Serial tails are a correctness hazard. The leftover elements after the last full SIMD chunk run through a scalar loop that silently drops FMA fusion, compensated accumulation, and saturating arithmetic — producing results with different numerical properties than the SIMD body. NumKong often uses masked loads instead (_mm512_maskz_loadu_ps on AVX-512, predicated svld1_f32 on SVE), processing every element through the same arithmetic path regardless of alignment. It's not exactly orthogonal to loop-unrolling, but makes a different kernel layout more compatible.

The real performance gap is elsewhere. On Intel Sapphire Rapids, NumKong was benchmarked against auto-vectorized code compiled with GCC 12. GCC handles single-precision float competently, but struggles with _Float16 and other mixed-precision paths:

Kind GCC 12 f32 GCC 12 f16 NumKong f16 f16 improvement
Inner Product 3,810 K/s 192 K/s 5,990 K/s 31 x
Cosine Distance 3,280 K/s 336 K/s 6,880 K/s 20 x
Euclidean Distance ² 4,620 K/s 147 K/s 5,320 K/s 36 x
Jensen-Shannon Divergence 1,180 K/s 18 K/s 2,140 K/s 118 x

NumKong's f16 kernels are faster than GCC's f32 output — not because of unrolling, but because they use F16C conversion instructions, widening FMA pipelines, and compensated accumulation that no compiler will synthesize from a plain for loop. The same story repeats for bf16, e4m3, i8, and i4: these types require algorithmic transformations — lookup tables, algebraic domain shifts, asymmetric VNNI tricks — that live beyond the reach of auto-vectorization.

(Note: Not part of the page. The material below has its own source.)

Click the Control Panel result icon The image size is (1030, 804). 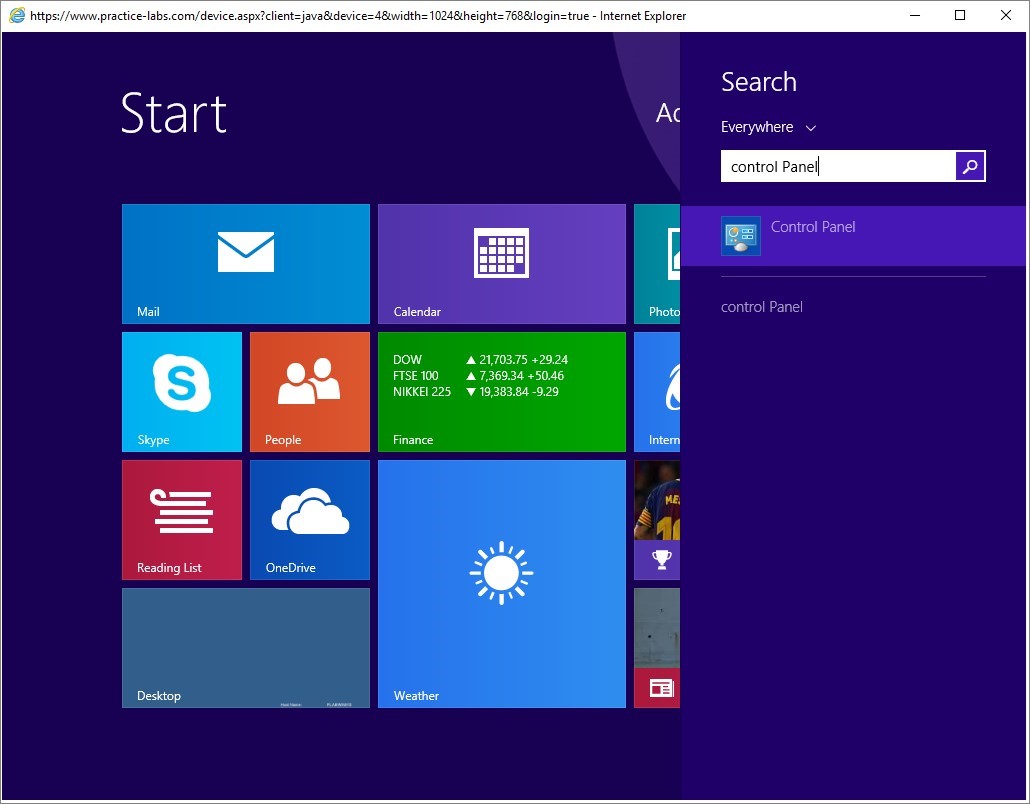pos(741,236)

Parallelism & Multi-Threading

BLAS libraries traditionally manage their own thread pools. OpenBLAS spawns threads controlled by OPENBLAS_NUM_THREADS, Intel MKL forks its own OpenMP runtime via MKL_NUM_THREADS, and Apple Accelerate delegates to GCD. This works in isolation — but the moment your application adds its own parallelism (joblib, std::thread, Tokio, GCD, OpenMP), you get thread oversubscription: MKL spawns 8 threads inside each of your 8 joblib workers, producing 64 threads on 8 cores, thrashing caches and stalling on context switches. The Python ecosystem has built entire libraries just to work around this problem, and scikit-learn's documentation devotes a full page to managing the interaction between joblib parallelism and BLAS thread pools.

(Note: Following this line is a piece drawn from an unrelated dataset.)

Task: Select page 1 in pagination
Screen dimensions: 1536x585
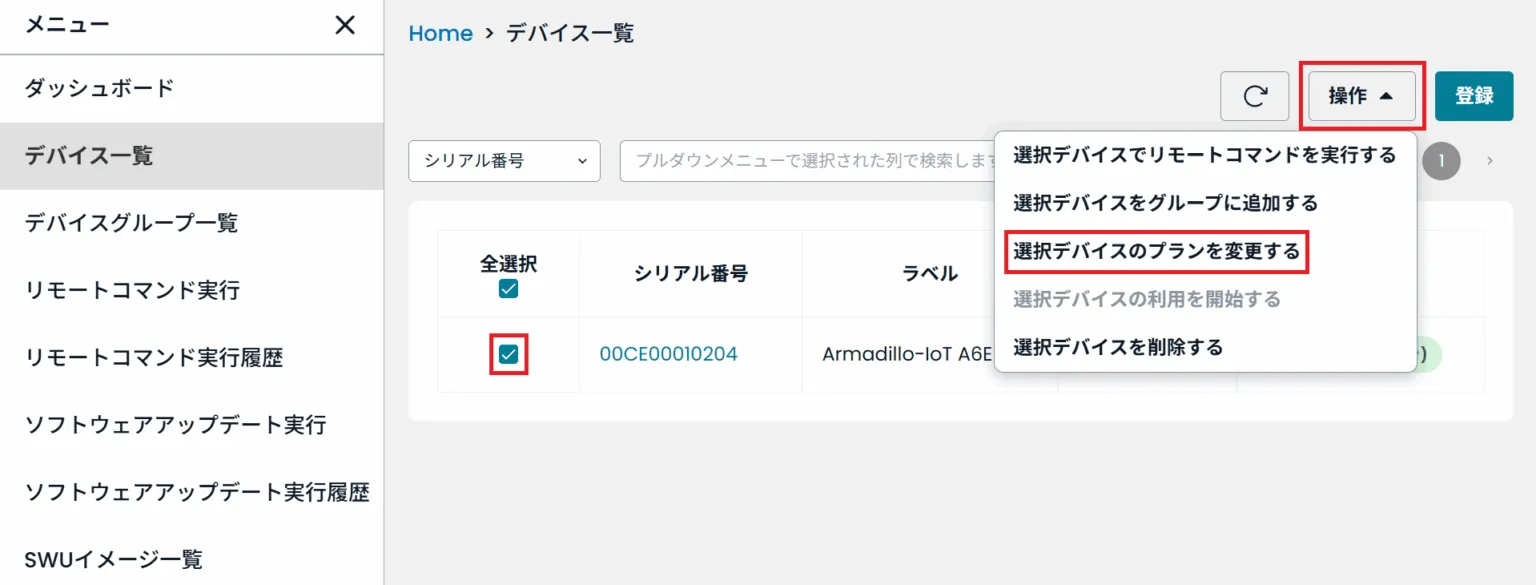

NumKong takes a different position: the numerics layer should not own threads. Modern hardware makes the "spawn N threads and split evenly" model increasingly untenable:

  • Server-grade CPUs have hundreds of cores split across sockets, chiplets, and tiles, resulting in dozens of physical NUMA domains with vastly different memory access latencies. A thread pool that ignores NUMA topology will spend more time on remote memory stalls than on arithmetic.
  • Consumer-grade CPUs pack heterogeneous Quality-of-Service core types on the same die — Intel P-cores and E-cores run at different frequencies and sometimes support different ISA extensions. A naive work-split gives equal chunks to fast and slow cores, and the whole task stalls waiting for the slowest partition.
  • Real-time operating systems in robotics and edge AI cannot afford to yield the main thread to a BLAS-managed pool. These systems need deterministic latency, not maximum throughput.

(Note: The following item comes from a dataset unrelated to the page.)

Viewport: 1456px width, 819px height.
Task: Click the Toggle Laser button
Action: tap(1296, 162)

Instead, NumKong exposes row-range parameters that let the caller partition work across any threading model. For GEMM-shaped dots_packed, this is straightforward — pass a slice of A's rows and the full packed B to compute the corresponding slice of C. For SYRK-shaped dots_symmetric, explicit start_row / end_row parameters control which rows of the symmetric output matrix a given thread computes. The GIL is released around every kernel call, making NumKong compatible with concurrent.futures, multiprocessing, or any other parallelism model:

import concurrent.futures, numkong as nk, numpy as np

vectors, num_threads = np.random.randn(1000, 768).astype(np.float32), 4
output = nk.zeros((1000, 1000), dtype="float32")

def compute_slice(t):
    start = t * (len(vectors) // num_threads)
    end = start + len(vectors) // num_threads if t < num_threads - 1 else len(vectors)
    nk.dots_symmetric(vectors, out=output, start_row=start, end_row=end)

with concurrent.futures.ThreadPoolExecutor(max_workers=num_threads) as pool:
    list(pool.map(compute_slice, range(num_threads)))

For users who want a ready-made low-latency thread pool without the oversubscription baggage of OpenMP, we built Fork Union — a minimalist fork-join library for C, C++, and Rust that avoids mutexes, CAS atomics, and dynamic allocations on the critical path, with optional NUMA pinning on Linux.

Memory Allocation & Management

BLAS libraries typically allocate internal buffers during GEMM — OpenBLAS packs matrices into L2/L3-sized panels via per-thread buffer pools backed by mmap or shmget. This hidden allocation has caused real problems: 14 lock/unlock pairs per small GEMM call throttling 12-thread scaling to 2x, silently incorrect results from thread-unsafe allocation in np.dot, and deadlocks after fork() due to mutex state not being reset in child processes. The BLASFEO library was created specifically for embedded model-predictive control where malloc during computation is unacceptable.

NumKong never allocates memory. Following the same philosophy as Intel MKL's packed GEMM API (cblas_sgemm_pack_get_sizecblas_sgemm_packcblas_sgemm_compute), NumKong exposes typed three-phase interfaces — nk_dots_packed_size_*nk_dots_pack_*nk_dots_packed_* — where the caller owns the buffer and NumKong only fills it.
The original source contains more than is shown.